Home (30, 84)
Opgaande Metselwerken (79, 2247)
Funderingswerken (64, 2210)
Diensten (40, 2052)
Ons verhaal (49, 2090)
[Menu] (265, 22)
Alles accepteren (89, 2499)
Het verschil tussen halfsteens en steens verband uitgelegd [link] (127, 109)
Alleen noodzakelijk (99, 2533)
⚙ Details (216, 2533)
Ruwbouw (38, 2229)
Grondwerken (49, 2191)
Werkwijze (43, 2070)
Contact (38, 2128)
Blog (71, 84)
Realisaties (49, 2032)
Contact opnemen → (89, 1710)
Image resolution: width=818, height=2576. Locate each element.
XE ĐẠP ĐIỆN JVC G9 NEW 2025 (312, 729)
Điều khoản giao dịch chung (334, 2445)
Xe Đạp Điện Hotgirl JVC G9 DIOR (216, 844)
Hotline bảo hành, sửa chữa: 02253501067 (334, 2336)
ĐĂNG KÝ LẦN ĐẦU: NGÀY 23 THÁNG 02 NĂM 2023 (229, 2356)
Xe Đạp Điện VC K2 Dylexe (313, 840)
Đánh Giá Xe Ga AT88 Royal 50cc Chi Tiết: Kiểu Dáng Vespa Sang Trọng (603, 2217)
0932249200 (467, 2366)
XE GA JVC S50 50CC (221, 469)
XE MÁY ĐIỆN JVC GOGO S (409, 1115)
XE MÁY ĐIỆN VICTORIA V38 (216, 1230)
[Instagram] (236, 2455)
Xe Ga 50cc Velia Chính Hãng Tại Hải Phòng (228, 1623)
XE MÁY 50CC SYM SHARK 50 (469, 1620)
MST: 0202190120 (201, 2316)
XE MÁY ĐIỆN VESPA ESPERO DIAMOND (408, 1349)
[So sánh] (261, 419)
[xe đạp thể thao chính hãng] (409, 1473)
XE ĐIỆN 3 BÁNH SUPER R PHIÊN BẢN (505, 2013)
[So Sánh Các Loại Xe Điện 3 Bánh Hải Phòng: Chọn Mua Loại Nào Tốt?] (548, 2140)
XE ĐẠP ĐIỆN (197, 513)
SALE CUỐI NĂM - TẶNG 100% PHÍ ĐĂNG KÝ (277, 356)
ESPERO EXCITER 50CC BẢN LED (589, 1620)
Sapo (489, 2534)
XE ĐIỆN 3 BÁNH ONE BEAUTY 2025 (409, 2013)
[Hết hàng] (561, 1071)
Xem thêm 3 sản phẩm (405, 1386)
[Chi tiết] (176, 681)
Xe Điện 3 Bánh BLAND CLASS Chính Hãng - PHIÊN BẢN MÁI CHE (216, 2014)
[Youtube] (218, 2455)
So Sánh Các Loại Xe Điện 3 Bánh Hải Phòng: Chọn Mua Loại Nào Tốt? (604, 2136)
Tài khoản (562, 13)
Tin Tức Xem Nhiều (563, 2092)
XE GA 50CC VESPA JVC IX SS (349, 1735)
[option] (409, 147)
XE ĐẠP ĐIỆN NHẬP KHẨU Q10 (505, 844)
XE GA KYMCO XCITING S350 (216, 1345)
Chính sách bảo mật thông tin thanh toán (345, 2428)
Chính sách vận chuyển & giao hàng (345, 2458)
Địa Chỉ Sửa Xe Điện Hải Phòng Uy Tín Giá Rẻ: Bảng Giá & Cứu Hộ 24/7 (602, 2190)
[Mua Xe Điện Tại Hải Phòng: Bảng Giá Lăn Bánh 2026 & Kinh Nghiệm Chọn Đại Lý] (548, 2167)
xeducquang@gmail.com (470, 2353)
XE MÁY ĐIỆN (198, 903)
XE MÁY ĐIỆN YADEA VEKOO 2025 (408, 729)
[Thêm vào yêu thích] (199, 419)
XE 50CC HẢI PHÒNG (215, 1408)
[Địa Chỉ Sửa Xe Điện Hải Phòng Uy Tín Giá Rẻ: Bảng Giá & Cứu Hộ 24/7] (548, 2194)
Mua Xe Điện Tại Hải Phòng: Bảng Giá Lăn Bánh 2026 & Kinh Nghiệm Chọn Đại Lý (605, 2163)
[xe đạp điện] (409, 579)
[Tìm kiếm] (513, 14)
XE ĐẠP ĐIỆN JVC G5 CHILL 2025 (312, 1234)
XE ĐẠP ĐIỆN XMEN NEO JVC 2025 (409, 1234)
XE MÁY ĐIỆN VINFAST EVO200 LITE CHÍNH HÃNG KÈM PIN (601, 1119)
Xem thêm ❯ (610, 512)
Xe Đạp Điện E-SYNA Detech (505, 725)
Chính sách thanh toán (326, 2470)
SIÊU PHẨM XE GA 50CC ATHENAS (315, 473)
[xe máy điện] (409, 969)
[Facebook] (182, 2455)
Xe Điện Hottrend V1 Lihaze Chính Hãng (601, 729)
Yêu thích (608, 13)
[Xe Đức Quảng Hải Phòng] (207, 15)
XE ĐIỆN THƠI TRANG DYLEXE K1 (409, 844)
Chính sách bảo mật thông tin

____

**REQUIREMENT:**
Go through the data, and copy each line in which the word "Nghiệm" appears.

**SOLUTION TO THIS EXERCISE:**
[Mua Xe Điện Tại Hải Phòng: Bảng Giá Lăn Bánh 2026 & Kinh Nghiệm Chọn Đại Lý] (548, 2167)
Mua Xe Điện Tại Hải Phòng: Bảng Giá Lăn Bánh 2026 & Kinh Nghiệm Chọn Đại Lý (605, 2163)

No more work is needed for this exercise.